*Activity*
Below are some records; quote exactly the lines from the one that contains "has height=577, width=866." through the one that contains "Task: Cancel the SQL Server setup", inclusive, and no others.

[Collected data entries]
▼
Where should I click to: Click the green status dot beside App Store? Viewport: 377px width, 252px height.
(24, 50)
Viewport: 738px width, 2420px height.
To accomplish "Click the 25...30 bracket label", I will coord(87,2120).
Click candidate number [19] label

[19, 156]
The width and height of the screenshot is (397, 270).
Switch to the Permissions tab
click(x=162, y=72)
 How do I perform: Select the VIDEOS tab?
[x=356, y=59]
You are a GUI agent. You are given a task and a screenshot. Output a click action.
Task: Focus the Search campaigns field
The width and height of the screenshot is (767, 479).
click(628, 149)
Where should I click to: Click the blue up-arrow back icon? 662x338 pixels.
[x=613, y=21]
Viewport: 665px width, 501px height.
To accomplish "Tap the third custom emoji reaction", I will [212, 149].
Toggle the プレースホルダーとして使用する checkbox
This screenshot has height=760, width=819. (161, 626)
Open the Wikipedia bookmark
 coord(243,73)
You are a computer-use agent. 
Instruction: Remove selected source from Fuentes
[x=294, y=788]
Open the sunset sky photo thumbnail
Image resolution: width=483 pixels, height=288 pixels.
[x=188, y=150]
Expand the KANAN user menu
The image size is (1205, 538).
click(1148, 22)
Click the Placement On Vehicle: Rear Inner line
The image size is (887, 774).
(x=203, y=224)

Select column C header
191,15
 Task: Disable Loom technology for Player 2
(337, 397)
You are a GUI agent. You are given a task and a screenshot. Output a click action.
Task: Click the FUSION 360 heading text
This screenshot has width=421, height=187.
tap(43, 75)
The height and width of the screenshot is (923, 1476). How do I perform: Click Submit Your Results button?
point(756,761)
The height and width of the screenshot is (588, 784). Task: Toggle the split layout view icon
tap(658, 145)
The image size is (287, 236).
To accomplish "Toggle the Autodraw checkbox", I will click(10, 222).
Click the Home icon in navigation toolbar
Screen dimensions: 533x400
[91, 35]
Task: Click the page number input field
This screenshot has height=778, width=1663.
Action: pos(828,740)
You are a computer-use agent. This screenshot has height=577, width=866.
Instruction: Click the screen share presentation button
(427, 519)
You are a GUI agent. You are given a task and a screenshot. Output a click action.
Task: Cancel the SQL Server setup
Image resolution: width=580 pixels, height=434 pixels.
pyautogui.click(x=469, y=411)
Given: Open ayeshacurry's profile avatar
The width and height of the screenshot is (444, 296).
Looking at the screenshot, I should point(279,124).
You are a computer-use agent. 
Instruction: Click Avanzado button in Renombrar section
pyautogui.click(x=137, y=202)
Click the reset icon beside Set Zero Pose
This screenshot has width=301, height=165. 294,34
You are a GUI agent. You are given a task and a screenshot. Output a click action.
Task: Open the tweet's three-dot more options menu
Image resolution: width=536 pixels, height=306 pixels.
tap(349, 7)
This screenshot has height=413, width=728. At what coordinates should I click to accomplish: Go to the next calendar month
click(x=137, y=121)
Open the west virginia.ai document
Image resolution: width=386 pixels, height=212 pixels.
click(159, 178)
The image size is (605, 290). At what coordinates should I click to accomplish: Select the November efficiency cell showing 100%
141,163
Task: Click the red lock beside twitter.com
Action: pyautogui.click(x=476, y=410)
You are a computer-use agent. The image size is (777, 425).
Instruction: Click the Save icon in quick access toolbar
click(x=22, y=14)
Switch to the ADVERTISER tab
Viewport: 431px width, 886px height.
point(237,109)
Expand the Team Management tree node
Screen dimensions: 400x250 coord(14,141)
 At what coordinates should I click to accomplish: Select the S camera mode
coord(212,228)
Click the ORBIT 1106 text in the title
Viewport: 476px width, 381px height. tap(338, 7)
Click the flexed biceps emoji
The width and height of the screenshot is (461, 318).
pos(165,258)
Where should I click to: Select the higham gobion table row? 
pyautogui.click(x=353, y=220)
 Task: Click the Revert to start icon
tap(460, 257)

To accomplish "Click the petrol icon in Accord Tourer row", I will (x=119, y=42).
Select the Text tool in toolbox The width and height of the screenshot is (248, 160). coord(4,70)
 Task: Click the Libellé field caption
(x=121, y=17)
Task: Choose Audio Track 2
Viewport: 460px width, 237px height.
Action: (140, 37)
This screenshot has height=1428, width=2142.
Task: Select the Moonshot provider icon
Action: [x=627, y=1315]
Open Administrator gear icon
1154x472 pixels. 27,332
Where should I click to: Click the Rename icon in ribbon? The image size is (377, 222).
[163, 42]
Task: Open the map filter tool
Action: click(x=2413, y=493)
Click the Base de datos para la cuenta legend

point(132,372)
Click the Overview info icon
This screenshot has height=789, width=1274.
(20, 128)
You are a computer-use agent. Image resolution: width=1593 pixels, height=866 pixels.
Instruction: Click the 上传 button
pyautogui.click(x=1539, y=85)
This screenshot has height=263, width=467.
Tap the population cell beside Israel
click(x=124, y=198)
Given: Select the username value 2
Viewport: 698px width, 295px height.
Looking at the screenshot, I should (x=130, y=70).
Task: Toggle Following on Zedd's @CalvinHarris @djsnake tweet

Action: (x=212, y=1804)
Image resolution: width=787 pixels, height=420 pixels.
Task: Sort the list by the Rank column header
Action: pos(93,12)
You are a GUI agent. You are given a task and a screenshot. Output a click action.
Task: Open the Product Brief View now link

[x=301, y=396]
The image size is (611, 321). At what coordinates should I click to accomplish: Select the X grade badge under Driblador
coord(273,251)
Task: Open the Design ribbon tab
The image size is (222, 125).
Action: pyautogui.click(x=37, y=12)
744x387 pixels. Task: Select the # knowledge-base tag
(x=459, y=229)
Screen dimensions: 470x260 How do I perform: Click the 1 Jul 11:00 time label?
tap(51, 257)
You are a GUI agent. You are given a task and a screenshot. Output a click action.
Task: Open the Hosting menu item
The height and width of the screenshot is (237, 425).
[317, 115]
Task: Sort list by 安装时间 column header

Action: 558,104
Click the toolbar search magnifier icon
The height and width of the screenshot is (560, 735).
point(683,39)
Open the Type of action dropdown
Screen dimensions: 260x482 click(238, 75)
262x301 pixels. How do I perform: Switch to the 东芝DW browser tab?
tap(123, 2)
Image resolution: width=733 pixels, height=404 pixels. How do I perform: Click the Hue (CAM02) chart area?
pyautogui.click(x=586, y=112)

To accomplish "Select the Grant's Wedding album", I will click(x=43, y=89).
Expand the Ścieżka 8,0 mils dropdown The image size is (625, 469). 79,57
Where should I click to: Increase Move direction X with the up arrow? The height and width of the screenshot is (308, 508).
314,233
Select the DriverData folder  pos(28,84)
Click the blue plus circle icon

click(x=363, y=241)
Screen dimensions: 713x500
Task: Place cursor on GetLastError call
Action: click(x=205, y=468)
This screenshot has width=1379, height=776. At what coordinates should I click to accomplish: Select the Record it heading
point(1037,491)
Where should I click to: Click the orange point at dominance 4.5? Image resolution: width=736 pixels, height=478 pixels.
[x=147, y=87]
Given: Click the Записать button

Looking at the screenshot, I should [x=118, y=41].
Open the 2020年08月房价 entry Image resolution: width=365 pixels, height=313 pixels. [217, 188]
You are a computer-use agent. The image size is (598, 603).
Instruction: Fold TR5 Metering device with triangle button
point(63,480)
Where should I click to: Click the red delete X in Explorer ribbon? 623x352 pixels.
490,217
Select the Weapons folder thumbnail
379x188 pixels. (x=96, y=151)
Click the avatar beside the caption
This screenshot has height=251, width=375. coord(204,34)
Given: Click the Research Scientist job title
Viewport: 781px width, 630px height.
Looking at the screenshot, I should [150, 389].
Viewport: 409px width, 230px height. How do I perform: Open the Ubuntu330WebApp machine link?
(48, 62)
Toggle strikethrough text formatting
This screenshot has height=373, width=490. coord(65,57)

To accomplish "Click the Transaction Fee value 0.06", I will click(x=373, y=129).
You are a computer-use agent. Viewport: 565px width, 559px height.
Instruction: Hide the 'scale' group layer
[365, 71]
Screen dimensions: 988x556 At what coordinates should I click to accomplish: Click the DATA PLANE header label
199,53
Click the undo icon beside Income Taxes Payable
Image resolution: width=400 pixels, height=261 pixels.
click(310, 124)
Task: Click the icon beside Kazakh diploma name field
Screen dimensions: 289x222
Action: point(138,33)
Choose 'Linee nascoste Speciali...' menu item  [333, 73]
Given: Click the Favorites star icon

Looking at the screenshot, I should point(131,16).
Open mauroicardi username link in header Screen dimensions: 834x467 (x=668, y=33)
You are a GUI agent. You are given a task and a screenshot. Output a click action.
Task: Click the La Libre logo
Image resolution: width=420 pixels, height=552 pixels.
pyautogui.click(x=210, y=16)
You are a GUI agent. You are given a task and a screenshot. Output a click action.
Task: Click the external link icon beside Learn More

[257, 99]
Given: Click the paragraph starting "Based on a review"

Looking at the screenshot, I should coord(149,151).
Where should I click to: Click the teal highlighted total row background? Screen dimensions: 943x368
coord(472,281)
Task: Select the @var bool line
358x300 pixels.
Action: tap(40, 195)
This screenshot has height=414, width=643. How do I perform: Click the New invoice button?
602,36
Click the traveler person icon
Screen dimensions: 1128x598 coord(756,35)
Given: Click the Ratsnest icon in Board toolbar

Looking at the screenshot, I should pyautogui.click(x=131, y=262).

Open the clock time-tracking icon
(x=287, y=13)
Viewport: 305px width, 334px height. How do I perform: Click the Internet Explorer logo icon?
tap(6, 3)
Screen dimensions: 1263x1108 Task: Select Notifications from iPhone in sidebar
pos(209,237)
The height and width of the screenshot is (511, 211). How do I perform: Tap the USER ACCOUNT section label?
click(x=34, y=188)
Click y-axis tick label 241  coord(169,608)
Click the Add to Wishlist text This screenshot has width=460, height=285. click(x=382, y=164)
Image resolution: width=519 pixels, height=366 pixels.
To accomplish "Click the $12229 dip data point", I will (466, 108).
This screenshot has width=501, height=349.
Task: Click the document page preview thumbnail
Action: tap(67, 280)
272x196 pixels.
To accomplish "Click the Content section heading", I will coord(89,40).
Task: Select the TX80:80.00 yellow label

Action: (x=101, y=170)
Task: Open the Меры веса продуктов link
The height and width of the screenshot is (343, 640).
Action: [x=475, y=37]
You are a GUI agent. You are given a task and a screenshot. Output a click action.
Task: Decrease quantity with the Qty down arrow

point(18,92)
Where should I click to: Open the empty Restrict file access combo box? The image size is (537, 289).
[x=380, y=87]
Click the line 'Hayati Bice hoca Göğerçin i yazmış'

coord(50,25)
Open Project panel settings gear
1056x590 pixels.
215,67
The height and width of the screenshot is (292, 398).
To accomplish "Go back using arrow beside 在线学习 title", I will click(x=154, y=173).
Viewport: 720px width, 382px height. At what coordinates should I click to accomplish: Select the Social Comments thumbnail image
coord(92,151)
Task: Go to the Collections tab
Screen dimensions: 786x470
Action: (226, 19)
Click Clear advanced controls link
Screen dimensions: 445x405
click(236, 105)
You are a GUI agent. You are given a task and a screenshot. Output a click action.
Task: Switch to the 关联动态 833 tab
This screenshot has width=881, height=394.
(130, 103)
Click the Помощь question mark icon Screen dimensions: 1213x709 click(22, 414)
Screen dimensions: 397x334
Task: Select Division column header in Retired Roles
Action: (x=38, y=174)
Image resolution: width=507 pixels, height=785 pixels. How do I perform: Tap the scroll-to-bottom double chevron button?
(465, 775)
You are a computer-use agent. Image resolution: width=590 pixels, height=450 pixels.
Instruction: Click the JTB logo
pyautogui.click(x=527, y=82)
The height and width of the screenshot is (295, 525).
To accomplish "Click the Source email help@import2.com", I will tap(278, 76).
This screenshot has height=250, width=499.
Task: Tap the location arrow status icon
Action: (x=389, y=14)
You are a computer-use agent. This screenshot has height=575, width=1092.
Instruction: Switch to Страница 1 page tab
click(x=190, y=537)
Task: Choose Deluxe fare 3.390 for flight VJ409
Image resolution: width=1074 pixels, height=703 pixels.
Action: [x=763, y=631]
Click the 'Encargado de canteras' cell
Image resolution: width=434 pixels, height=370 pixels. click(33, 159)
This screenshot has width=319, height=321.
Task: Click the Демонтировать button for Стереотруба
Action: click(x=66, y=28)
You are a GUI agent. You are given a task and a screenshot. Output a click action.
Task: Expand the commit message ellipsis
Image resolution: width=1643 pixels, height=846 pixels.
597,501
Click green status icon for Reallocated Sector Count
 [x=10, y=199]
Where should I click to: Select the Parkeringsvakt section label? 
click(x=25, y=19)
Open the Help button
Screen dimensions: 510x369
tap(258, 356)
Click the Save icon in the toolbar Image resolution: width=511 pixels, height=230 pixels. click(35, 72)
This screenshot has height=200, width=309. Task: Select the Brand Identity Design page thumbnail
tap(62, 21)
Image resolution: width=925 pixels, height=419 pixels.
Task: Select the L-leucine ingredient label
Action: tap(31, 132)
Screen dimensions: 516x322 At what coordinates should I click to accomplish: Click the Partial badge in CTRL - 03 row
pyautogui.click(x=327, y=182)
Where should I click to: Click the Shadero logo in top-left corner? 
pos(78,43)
▲
*Written reply*
You are a computer-use agent. This screenshot has height=577, width=866.
Instruction: Click the screen share presentation button
(427, 519)
You are a GUI agent. You are given a task and a screenshot. Output a click action.
Task: Cancel the SQL Server setup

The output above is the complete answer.